Roof Rack Advice|How To Avoid a Gear-Wrenching Mistake
When it comes to roof rack advice, specifically, the topic of how to remember you have bikes, kayaks or a cargo box on the roof before you pull into an unforgiving garage, I’m embarrassed to say I know what I’m talking about from personal experience. It happened last summer after a fantastic day of kayaking. As I pulled into our driveway, I pushed the button on the garage door opener and suggested to my wife in the passenger seat that we enjoy a cold beer on the front porch. My anticipation of the first frigid sip of Harpoon IPA was shattered by the sudden, sickening CRUNCH of our kayaks colliding with the roof of our garage.
Once I got the expletives out of my system, I put the car in reverse, backed into the driveway, took a deep breath and got out to survey the damage. Fortunately, I got away with a few scratches and a minor crimp in the front of my kayak and no noticeable damage to Brenda’s kayak or our garage door frame whatsoever. My two front Thule kayak roof racks and the roof below them were not so lucky. The sudden downforce flattened my Subaru Forrester’s front cross bar, which caused both front roof racks to embed themselves in the roof. I ended up with four circular dings on the roof of my car–one ding for each screw holding the roof racks to the cross bar.
As infuriating as the experience was, I know I was very lucky. I wasn’t going more than 2mph when my kayaks smacked into the roof and I hit the brakes immediately. Had I been going faster or reacted later, I could have dented or cracked the hulls of our kayaks or done damage to my roof beyond the reach of my amateur auto body repair skills. While I felt like a total idiot, I know thousands of kayaks, bikes and cargo boxes suffer similar fates when drivers like me pull into a parking garage, car port or restaurant drive thru with gear on the roofs of their vehicles.

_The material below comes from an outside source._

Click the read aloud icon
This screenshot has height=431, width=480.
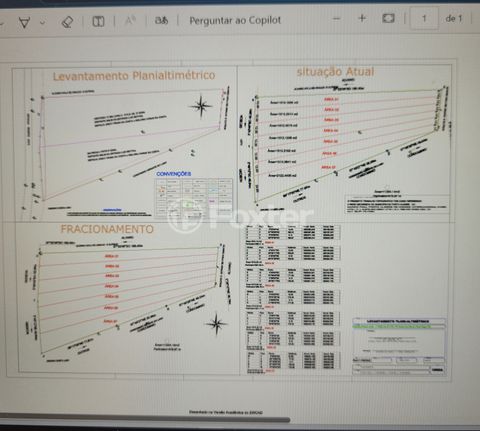click(130, 21)
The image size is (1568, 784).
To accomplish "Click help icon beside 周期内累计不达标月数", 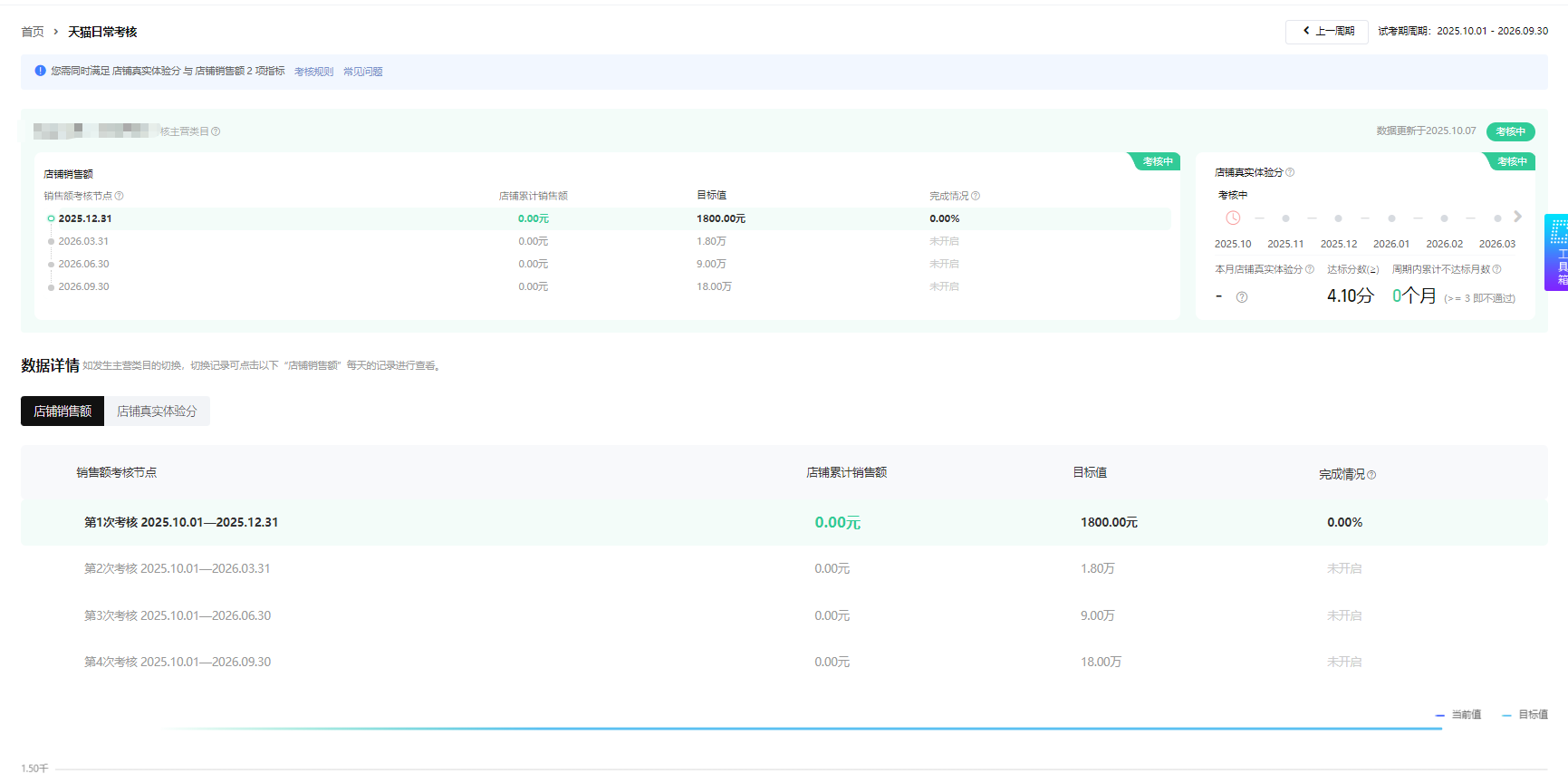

To help you avoid the indignity of destroying your gear in the most humiliating way possible, here’s some roof rack advice I’ve used myself along with some ideas our customers provided when I posed the question on the Eastern Mountain Sports Facebook page:
The Garage Door Warning System
Simple to make and easy to apply, I keep this sign in the cockpit of my kayak so I see it as soon as I attempt to load my boat onto my car. The first time I employed this technique I put the sign on the garage door and quickly realized that if I was distracted, the door (along with the sign) could have gone up before I saw it. Now I hang it on the garage door frame.
The Remote Control Warning System
A standard sticky note and a red marker are all it takes to make this fairly fool-proof early warning system. To prevent this sign from eventually blending in with my car’s interior, I pull it off the remote after each use and create new ones as needed.
The Remote Control Avoidance Maneuver
Still worried about waking your brain from cruise control before pulling into your driveway? Take the extra step and stash your remote in your glove box, center console or anyplace else that forces you to think: “Where’s the damn remote and why the hell isn’t it on my visor?” If this extra step is necessary for you, I can’t guarantee you’ll make the connection so you may also want to deploy….
The Garage Door Blockade
This awesome bit of roof rack advice was from a Facebook fan and I absolutely love it. Plant something conspicuous in front of your garage door or carport that requires you to stop, get out of your car to remove the obstacle and then (hopefully) notice the kayaks, bikes or cargo boxes strapped to the roof of your vehicle. It’s brilliant, provided you remember to place the obstacle before you leave.
The Mobile Warning System
If you’ve been thinking to yourself: “This roof rack advice is fine for home, but what about when you’re on the road and in the path of malicious parking garages, ferry terminals and drive thru restaurant overhangs?” That’s where the dashboard solution is perfect. Be super smart and measure the height of your load from the ground up. Add an extra six inches to be safe and write the figure on your sign. Another Facebook fan suggested hanging a warning from the rear view mirror. It’s a fine idea, but I personally don’t need another distraction on the road. Plopping Fred Sanford on my dashboard is the ultimate wake up call no matter where adventure takes me. When in doubt, a combination of more than one tactic is never a bad idea.